Our results demonstrated that a trained, predictive GRU model could give targeted corrective responses to a wide range of errors introduced or detected early in the formation of a complex manufactured object. These corrective responses were significantly superior to those given by a reasonable corrective strategy of applying error-subsequent parameter values directly from the canonical object specification.

Moreover, these results are encouraging from a Deep Learning perspective, since they demonstrate a GRU model can perform well on a problem where the sequence to be generated is selected from a vast combinatorial space, arising from a sequence-contingent manufacturing process that has no analytical solution. This highlights the practical application of Deep Learning for manufacturing, and validates the AIPC approach, which finds solutions in near real-time, while each cycle is ongoing, rather than at the end of a given cycle.

Nanotronics R&D is working with several industrial collaborators to deploy prototype AIPC solutions across a range of factory scales and types. One of the promising applications of AIPC to emerge from our research and development is securing industrial production from sophisticated cyberattacks — the subject of our next column.

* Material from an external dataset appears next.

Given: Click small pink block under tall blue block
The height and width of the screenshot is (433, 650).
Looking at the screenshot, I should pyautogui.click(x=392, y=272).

andrew sundstrom nanotronics

Andrew Sundstrom

Andrew Sundstrom received his BA in computer science from Cornell University, and his MS in computer science and PhD in computational biology from the Courant Institute of Mathematical Sciences at NYU. He was a Senior Research Scientist at the Courant Institute, a Postdoctoral Research Fellow at the Icahn School of Medicine at Mount Sinai, and Assistant Professor of Genetics and Genomics Sciences at Mount Sinai. Andrew joined Nanotronics in 2018 as a Senior R&D Engineer, investigating how to employ machine learning and other methods from artificial intelligence to make factories and industrial processes smarter, more resilient, more productive, and more secure. Andrew has 28 years of professional experience, 18 of which are outside of academia, where he has made contributions as a software engineer and researcher at Prime Factors, Nortel Networks, IBM T.J. Watson Research Center, and Morgan Stanley. Andrew has 9 peer-reviewed publications (5 as first author) and 2 issued patents. His complete bio is available at aesundstrom.com.

Reference: Andrew Sundstrom, et al. “A computational model for decision-making and assembly optimization in manufacturing”. Proceedings of the American Control Conference 2020, Denver, Colorado, USA (31 Jul 2020). [doi: 10.23919/ACC45564.2020.9147715]

* A static, non-interventional approach to process control, invented by Walter A. Stewhard and developed by W. Edwards Deming, where well-defined statistical properties are passively observed to pass or fail at each node, and only after the last node’s processing is a decision made as to whether to keep or discard the manufactured product.